Items listed in a dataset
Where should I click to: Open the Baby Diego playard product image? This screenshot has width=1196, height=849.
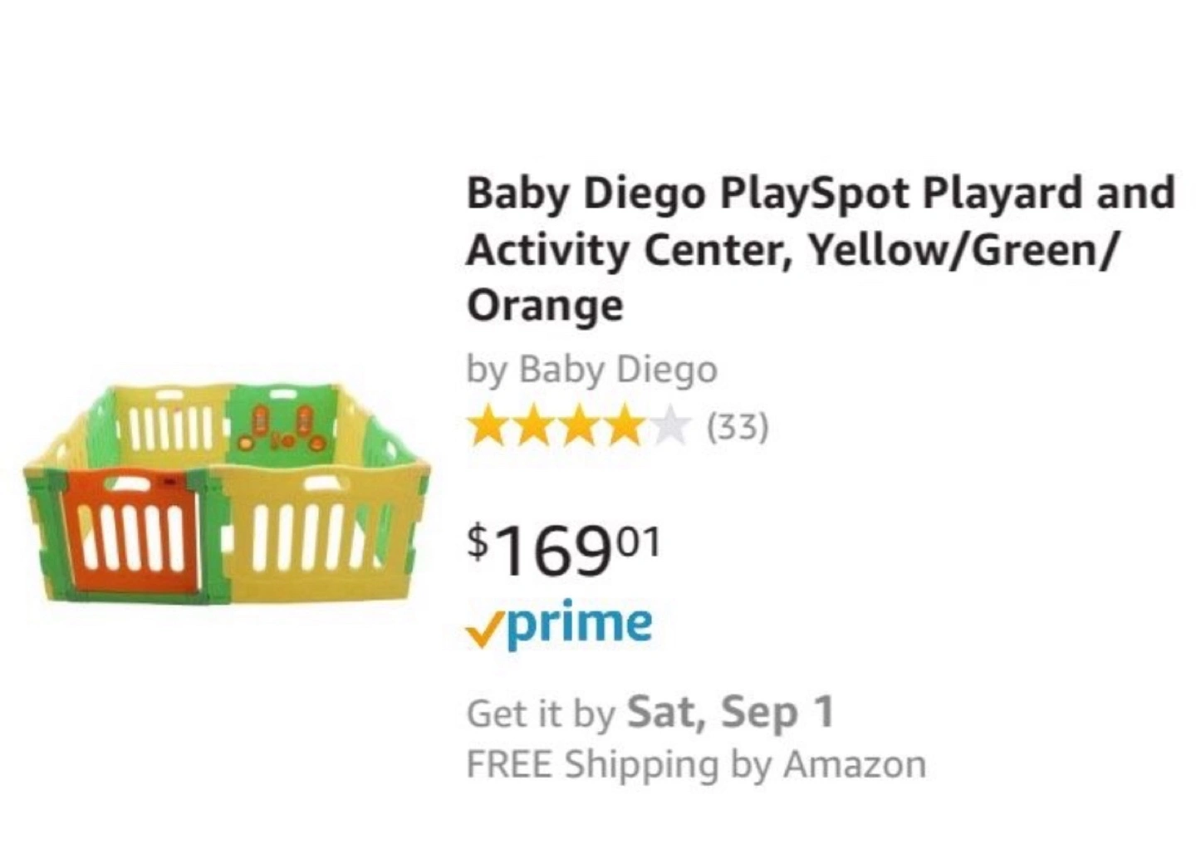[226, 494]
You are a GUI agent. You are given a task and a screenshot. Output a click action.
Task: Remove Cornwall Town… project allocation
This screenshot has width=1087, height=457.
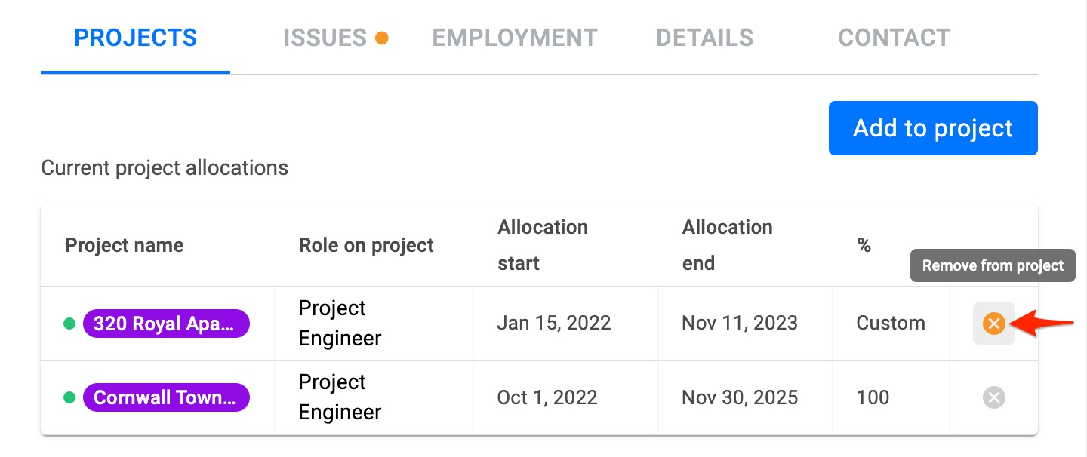point(993,397)
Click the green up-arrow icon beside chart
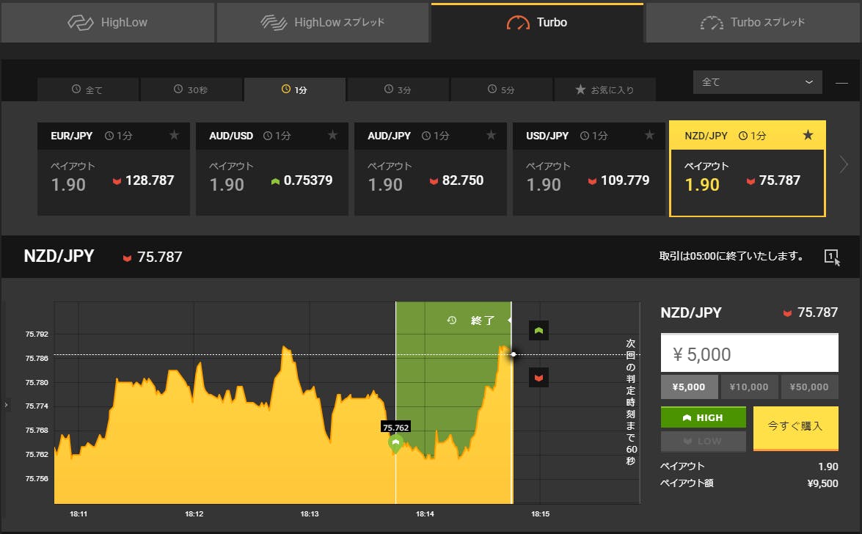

■ HOW TO COMPLETE THIS TASK
A word-for-word copy of all the data is required, minus the pictures.

■ EXERCISE OUTPUT
Where should I click to: Open the Baby Diego playard product image? This screenshot has width=1196, height=849.
[226, 494]
You are a GUI agent. You are given a task and a screenshot. Output a click action.
Task: Remove Cornwall Town… project allocation
This screenshot has width=1087, height=457.
point(993,397)
Click the green up-arrow icon beside chart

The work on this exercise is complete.